## Supplied information
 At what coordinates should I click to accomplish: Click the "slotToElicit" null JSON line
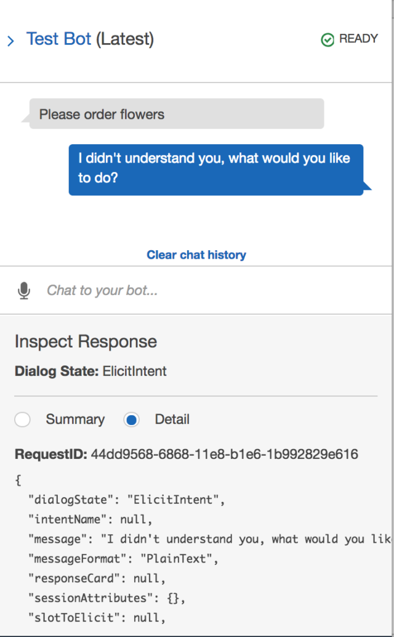[97, 618]
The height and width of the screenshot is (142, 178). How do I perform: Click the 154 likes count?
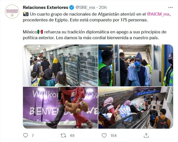pos(113,136)
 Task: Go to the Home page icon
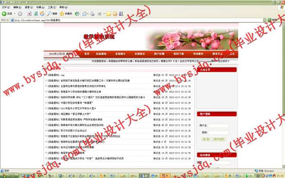click(x=41, y=13)
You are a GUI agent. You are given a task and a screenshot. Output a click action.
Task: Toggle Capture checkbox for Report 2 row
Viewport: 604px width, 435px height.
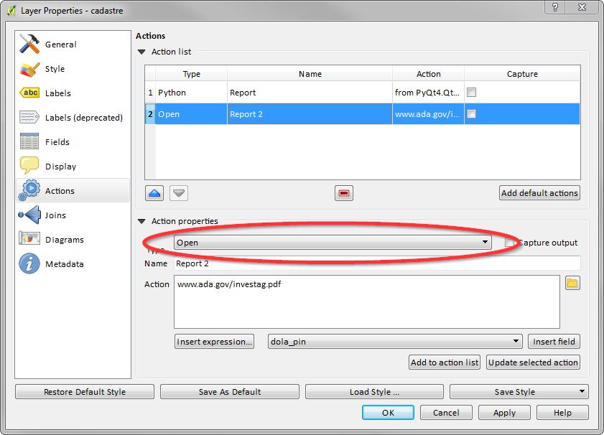[472, 114]
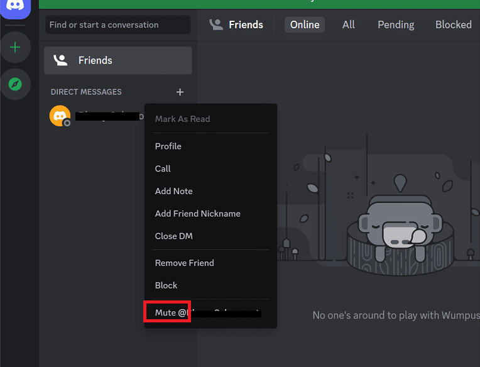Open the Pending requests tab

(396, 25)
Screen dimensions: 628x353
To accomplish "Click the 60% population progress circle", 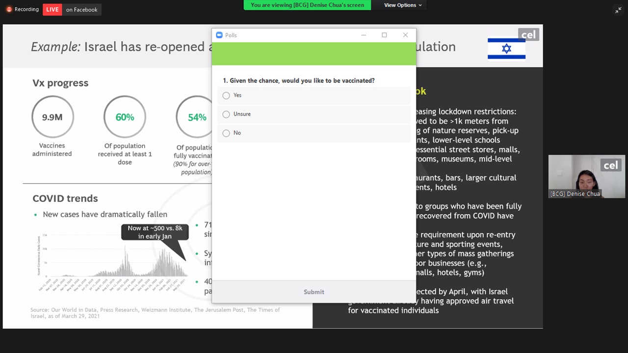I will tap(125, 117).
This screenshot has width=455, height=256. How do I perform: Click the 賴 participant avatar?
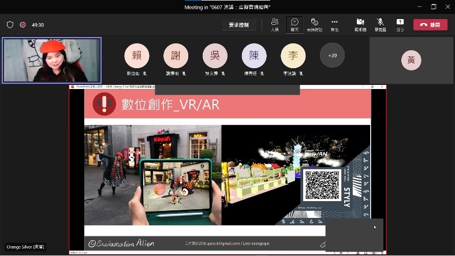click(x=137, y=56)
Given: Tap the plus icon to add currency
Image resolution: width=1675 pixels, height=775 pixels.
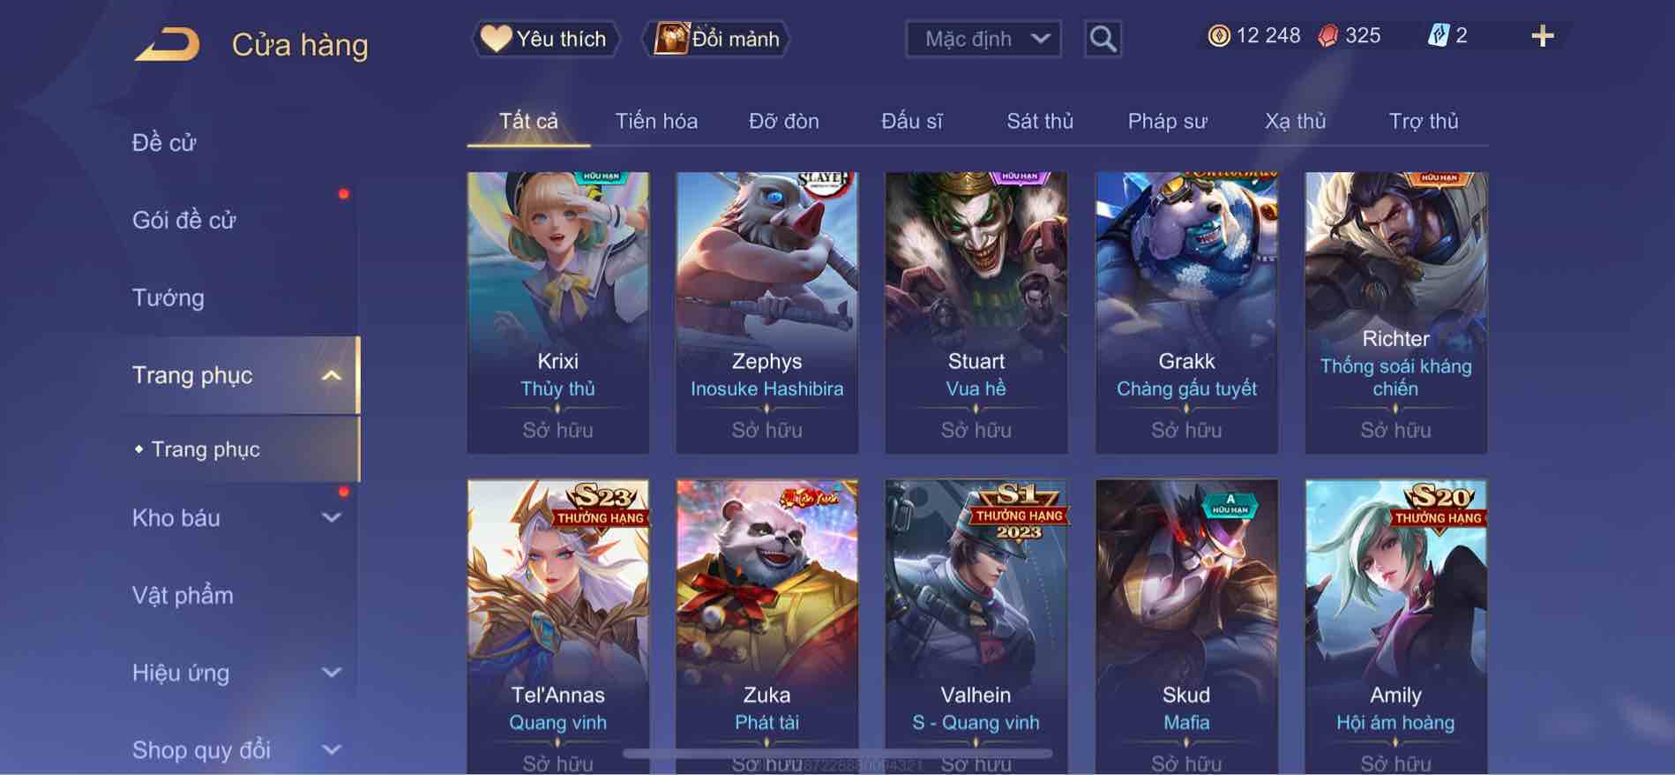Looking at the screenshot, I should pos(1542,36).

## Prompt
Once you find the line containing "This screenshot has", retype it and every line after it through the last line of the records above, exactly. Add nothing else, and leave out the pictures.

## Answer section
This screenshot has width=455, height=256. How do I perform: Click the 賴 participant avatar?
click(x=137, y=56)
Given: Tap the plus icon to add currency
Image resolution: width=1675 pixels, height=775 pixels.
Looking at the screenshot, I should pos(1542,36).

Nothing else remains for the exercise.